[Assignment]:
From the material beneath, pull every line with the word "each".

[Dataset excerpts]:
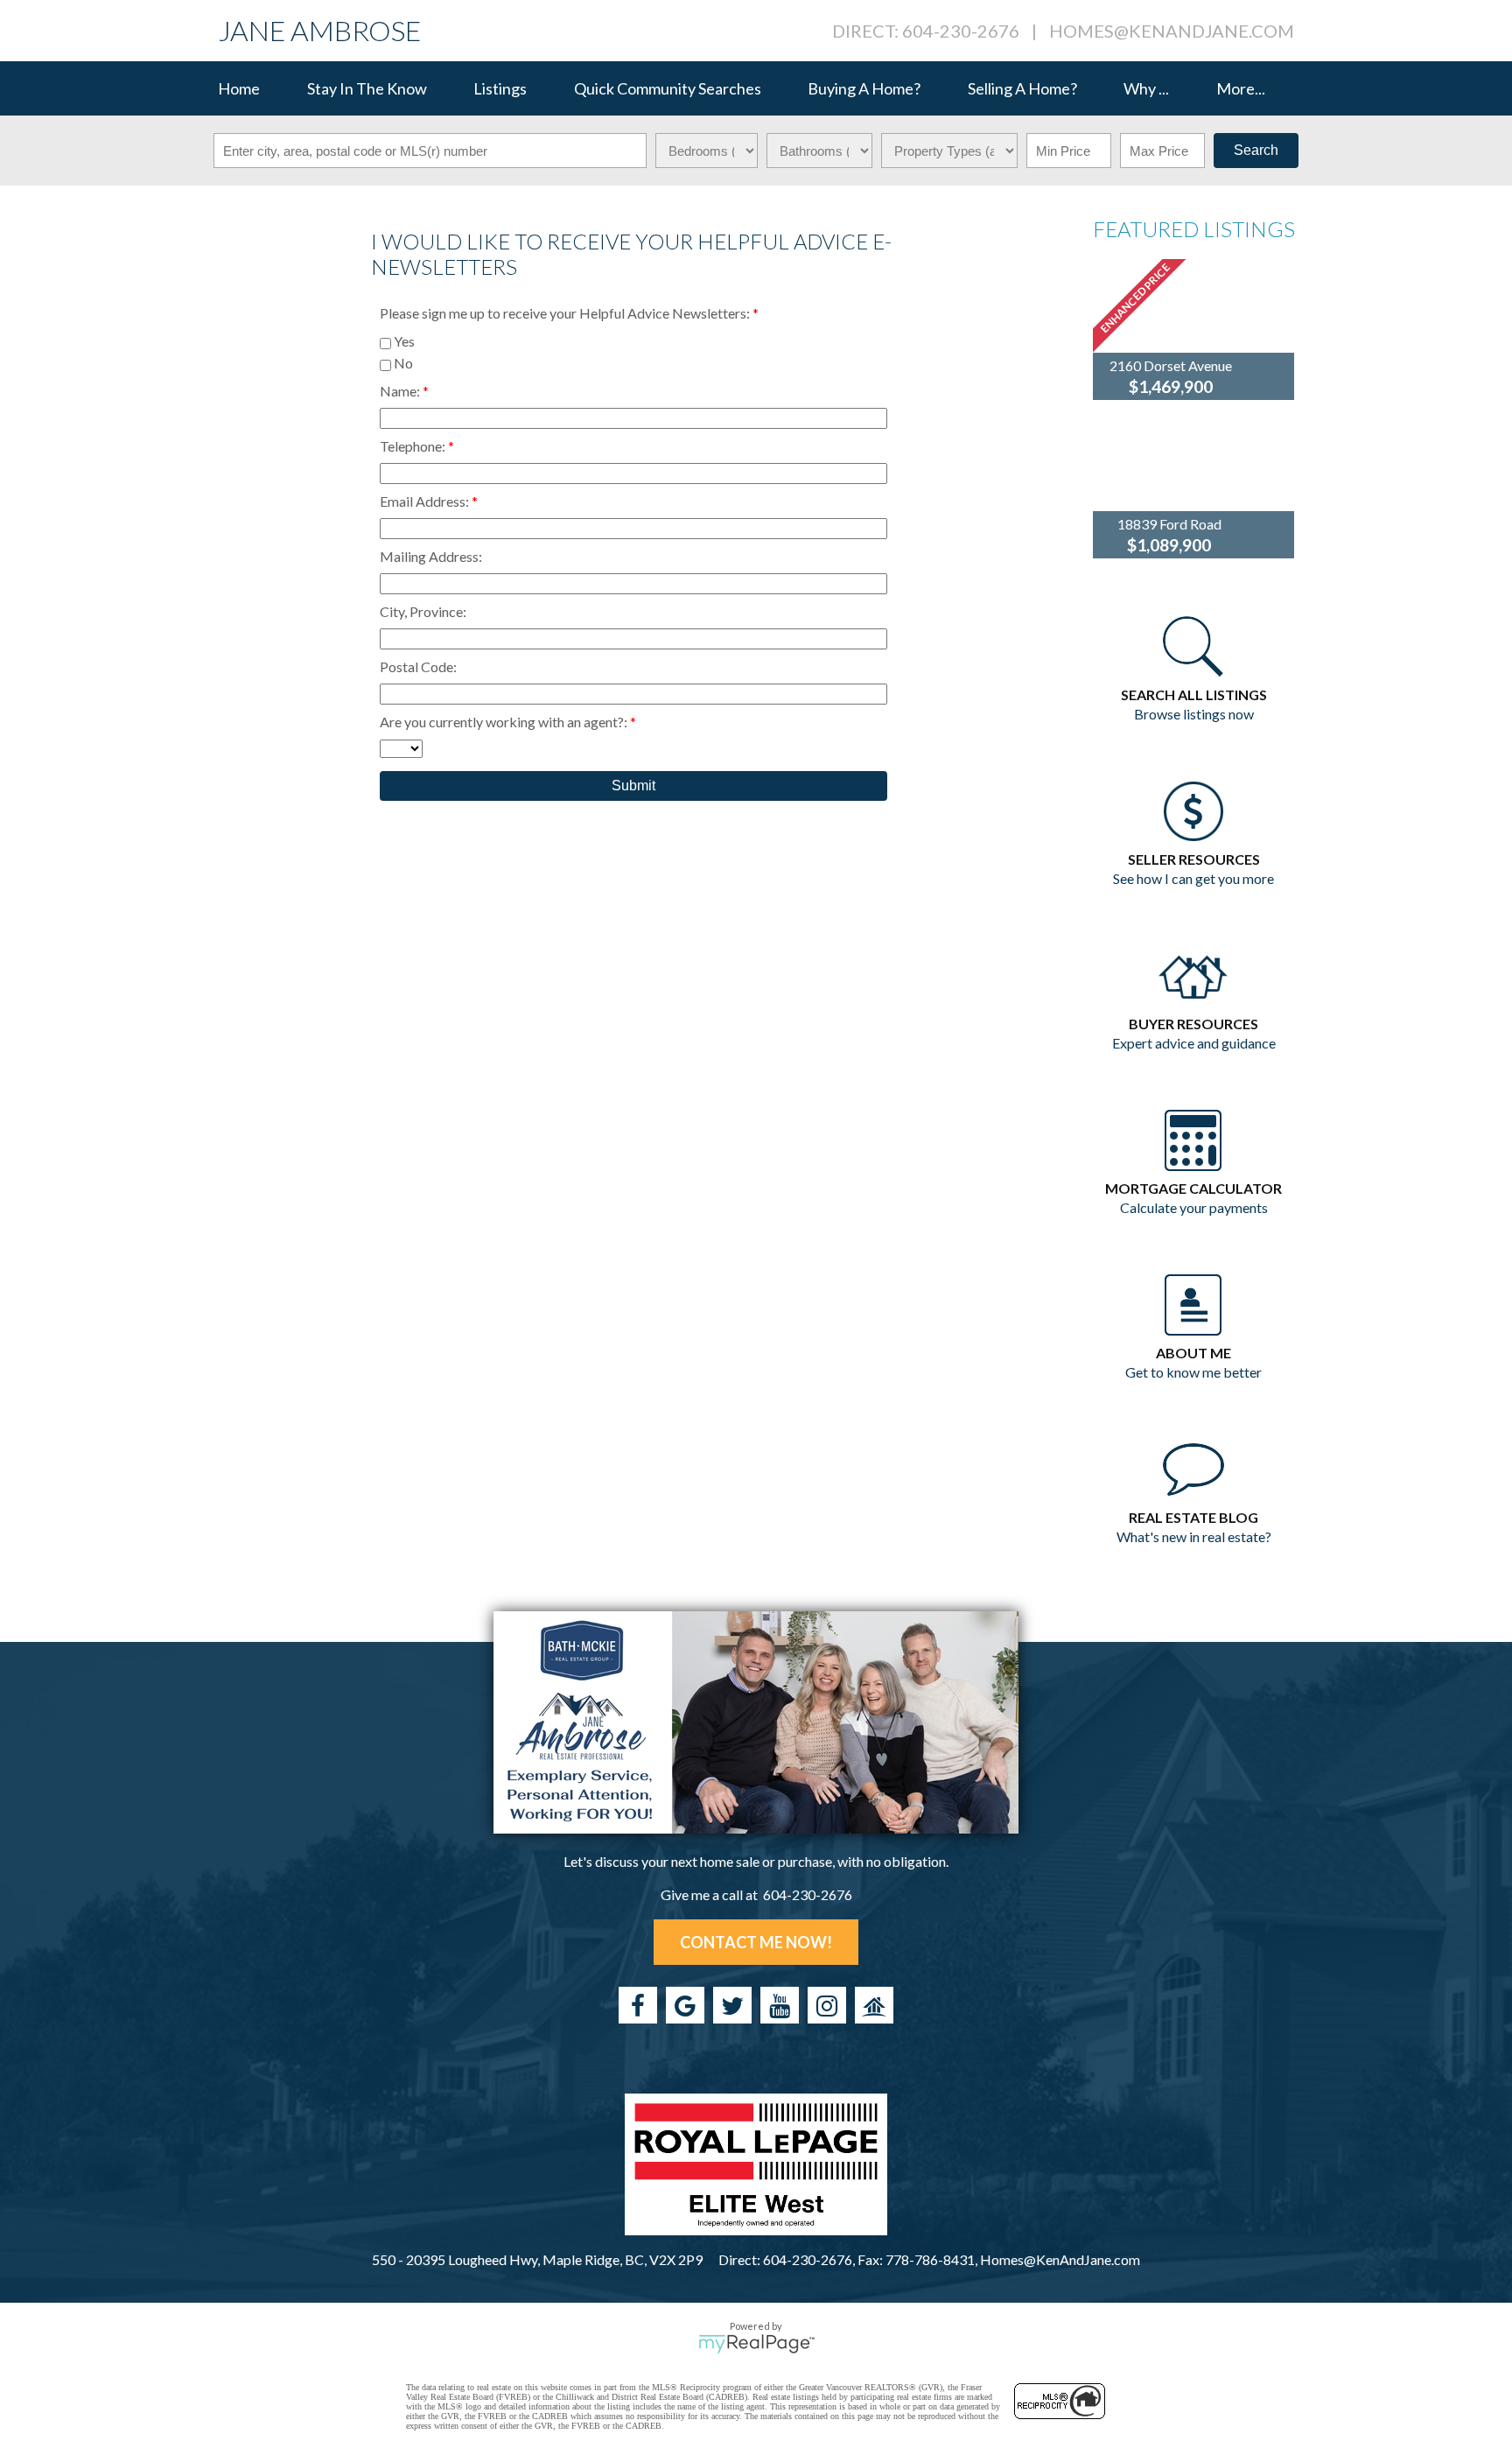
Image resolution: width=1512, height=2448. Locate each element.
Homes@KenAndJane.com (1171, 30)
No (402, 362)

---

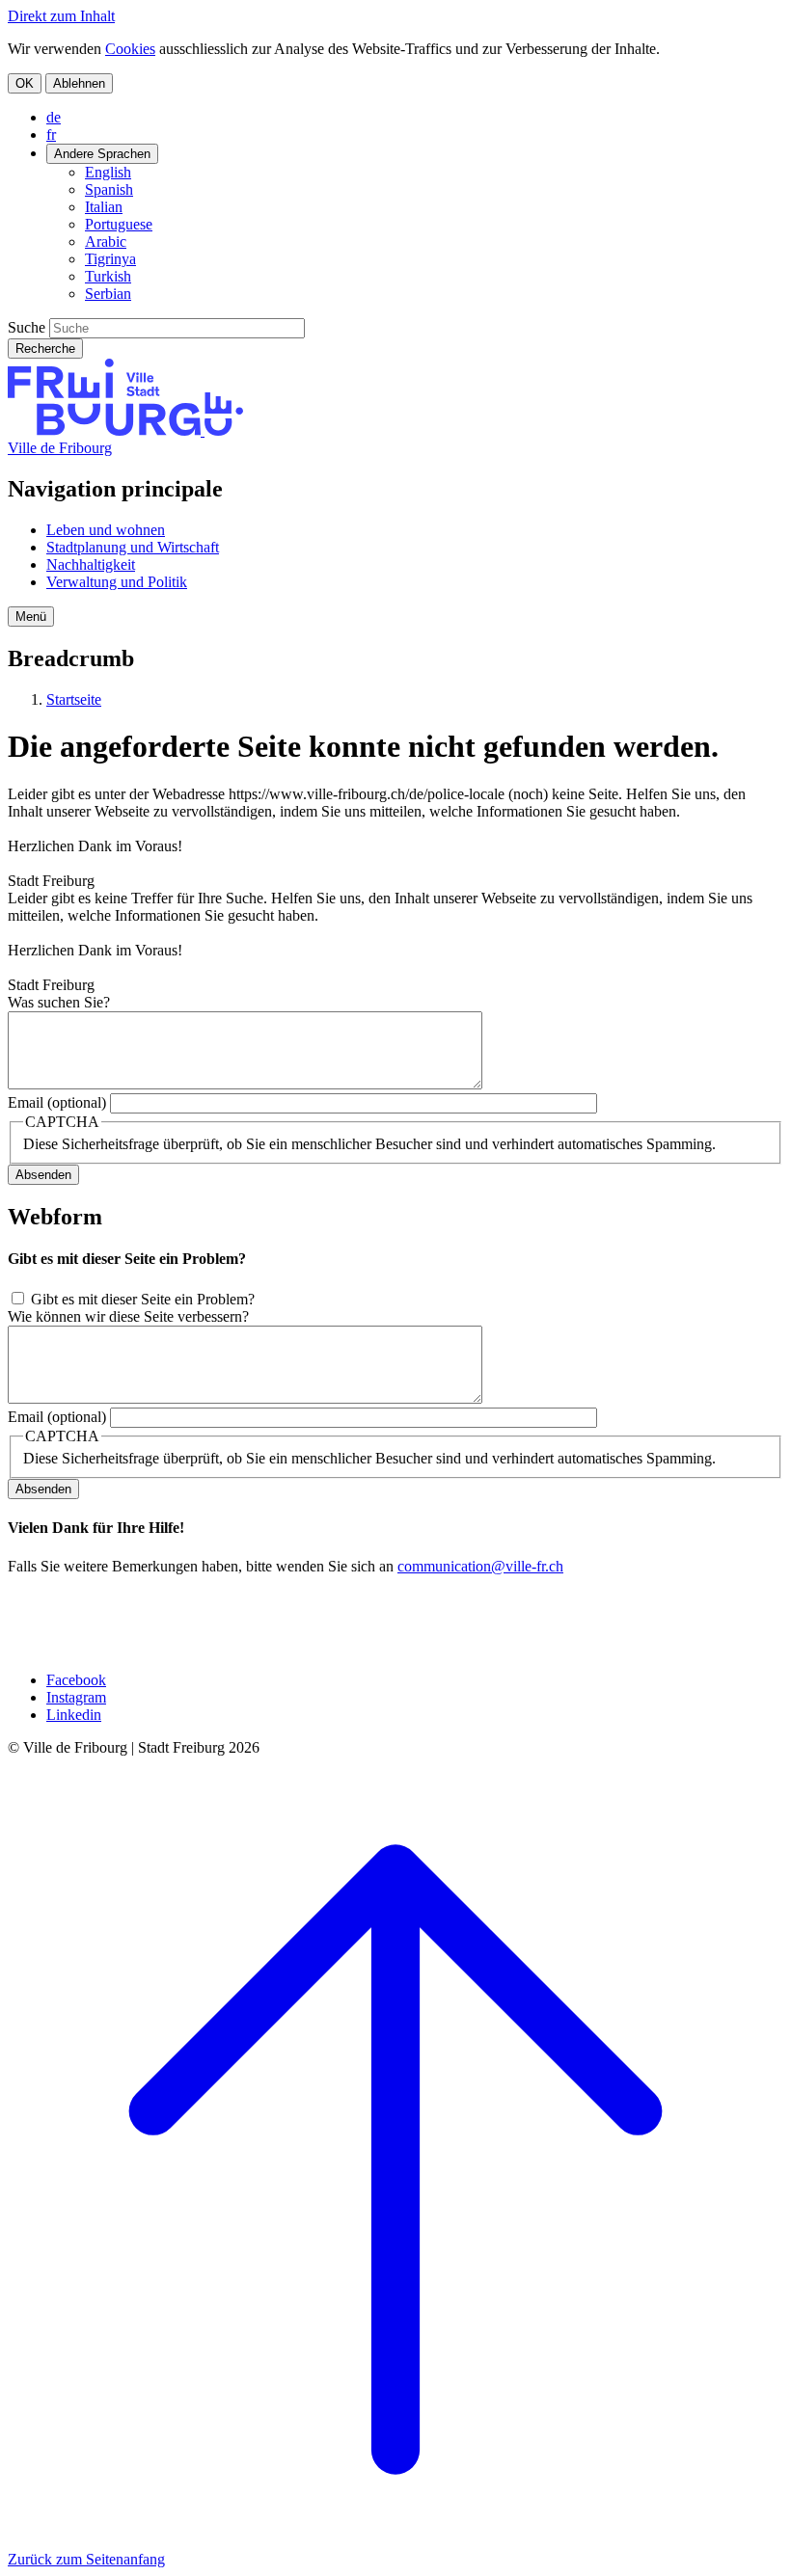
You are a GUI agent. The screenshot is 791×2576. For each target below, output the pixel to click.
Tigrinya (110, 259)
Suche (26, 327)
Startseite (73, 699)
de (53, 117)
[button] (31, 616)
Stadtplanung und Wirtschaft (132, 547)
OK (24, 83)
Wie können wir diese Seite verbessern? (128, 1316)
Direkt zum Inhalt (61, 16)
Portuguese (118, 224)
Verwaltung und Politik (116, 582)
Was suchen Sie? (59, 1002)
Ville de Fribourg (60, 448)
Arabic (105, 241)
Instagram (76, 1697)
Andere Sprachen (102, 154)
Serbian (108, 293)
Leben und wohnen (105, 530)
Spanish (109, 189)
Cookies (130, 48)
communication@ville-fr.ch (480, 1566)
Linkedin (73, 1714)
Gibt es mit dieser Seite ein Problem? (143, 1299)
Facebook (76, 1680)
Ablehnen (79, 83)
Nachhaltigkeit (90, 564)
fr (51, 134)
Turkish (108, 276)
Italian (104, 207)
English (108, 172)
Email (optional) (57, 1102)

[Response to the exercise]:
Image resolution: width=1512, height=2448. Locate each element.
You are a GUI agent. The screenshot is 791×2576. For each target below, output the pixel to click.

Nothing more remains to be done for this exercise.